The Case for Long Grain Shooting Boards

Shooting boards are very handy for fine trims that clean the rough sawn edges left by saws, power tools and shop machines, so the wood is looking it’s very best, and even made as accurate fitting as can be. But even as we do this most commonly on end grain, end grain is not the only place on a board that can benefit from the use of a shooting board.


There are a number of things a woodworker can classify as delicate work. It can of course mean short in length or width, thin stock, veneer, inlays, book matched pieces, and even working with tone woods. Luthiers commonly join book matched boards for stringed instruments, and these boards are very fragile.

There are also the occasions where using a power tool or a shop machine may not be the safest way, or the most accurate way to accomplish a task and so we are left trying to come up with an alternative method for accomplishing the fine work we need done.

Often even the finest blades of a shop machine can leave some tear out, or small nicks on a cut edge, and due to the rotational force and unequal loadings on rotating blades, the attempt to trim just a little can often result in too little or too much. At best, it isn’t often predictable.

Jointers too, are not without issue. Handling small or thin stock on a Jointer can be dangerous due to the size of the piece and the lack of structural integrity the materials can have when they are thin. If we try to joint them we risk damage to both the stock and ourselves, and this is never good either way. There is never a good reason to have the fingers in harm’s way.

Another happening with cutting and jointing thin stock is that if you are not using high tooth count blades on your Table Saw or super thin settings on the jointer, what you get is a bunch of chatter and snipe. You can joint with the router table if your fence will allow this, but in my experience, there are times on small work that I would prefer to remove less that 1/32nd or even 1/64th, yes .008… It is really hard to get most fences to dial this, but a plane will do this easily, and still with power tools some boards will require you to have your fingers way too close to a dangerous area.


Sometimes it is safer, or more desirable to resort to hand tool methods. Yes, this is the Saw Stop method of jointing edges. Fixture the work and use a sharp plane. Planes have none of the characteristics of the rotating oscillator. They simply shear off a layer one thin bit at a time. This is particularly useful on boards that are too fragile or small to safely size with power tools.

Jointing edges of thin stock and short stock is just as important as the larger stuff. Fit and finish are often even more crucial because the small items may be picked up and closely examined. At the same time, gluing and clamping still requires the same tolerances of larger boards. A straight edge, matched in the joints is still important as always.

Often, many Luthiers feel jointing book matched instrument tops and backs with a plane is both preferable and desirable with tone woods, as this prevents any damage to the wood fibers that could interfere with instrument resonance. The rotary cutters involved in shop machines often make them wonder and give them some concern if making a beautiful sounding instrument is possible if wood fibers should suffer bruising. Certainly good, even great sounding instruments are made, but, the question is, can they be even better? Perhaps shooting these edges manually is part of what takes good to great.

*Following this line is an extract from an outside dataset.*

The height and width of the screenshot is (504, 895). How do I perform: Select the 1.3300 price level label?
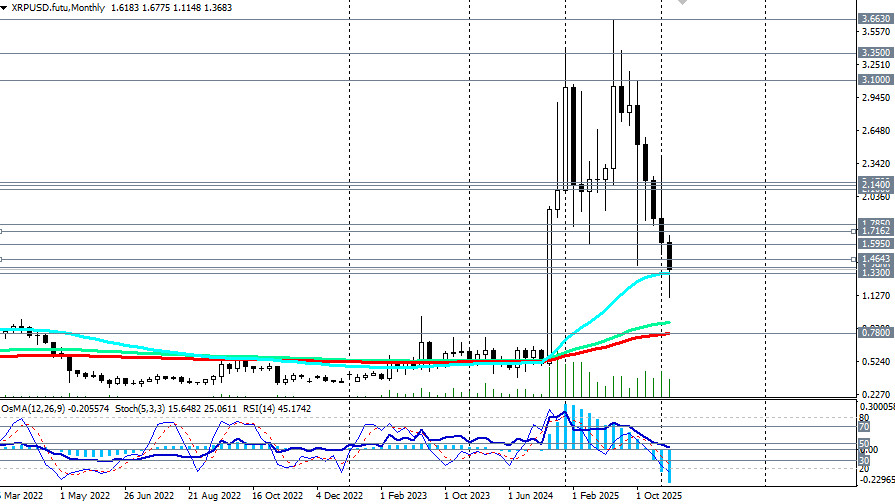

So we have established that it is important to joint and shoot the edges of small boards, tone woods and veneers. We may find it less than easy to balance a #7 or #8 jointer on top of a thin board. Doable sure, but it is tricky work, and easier if it is something you are used to doing frequently. Shorter planes can work but there is still balancing the plane for side-to-side squareness. Of course there is a need for truing any stock, and when you build small boxes and drawers, maybe even cleaning up inlays and virtually any board less than 24 inches long or 3/8’s of an inch thick or less, the need is still obvious, but the size tends to change the dynamics of how.

Edge Jointing veneer while balancing a plane on the edge isn’t going to happen, because there is no way to balance a plane on veneer, and this won’t give you the accuracy needed should you want to create a sunburst pattern or well, even book matching of stock that thin.

Enter the long grain shooting board.

A long grain shooting board can be very effective for handling all the difficulties that shop machines, or trying to plane without one can have.

Several woodworkers have approached me about adding a long grain shooting board to my product line this year, and after discussing with them what features would be most desirable in a shooting board purpose designed for long grain shooting, I am now offering a long grain shooting board. It uses a lot of the same Features and Specifications that I offer in my end grain shooting boards.

The major differences are that it is nearly 30 inches long, and offers at least 24 inches of shooting run, a fence that is a 90-degree fence only, but is user calibratable to confirm it is accurately set to 90 degrees.

I have also included a couple anchor points for a caul that is used without the fence that helps fixture the materials you are shooting along the chute at any angle or shape you choose, as long as you are trying to shoot an edge that is parallel to the chute. This way you can fixture materials to be jointed squarely to 90 degrees, or any arbitrary angle you desire.

So whether you work with veneers, or small boxes, or even are interested in Luthery and need a way to joint edges in a damage free way, a long grain shooting board can be a help to you. It is also just handy for general purposes, allowing you to joint the edges of any board and any thickness straight and square, with the safety of knowing a board too short or two thin will not stop you from safely bringing that board to the dimensions needed for your project.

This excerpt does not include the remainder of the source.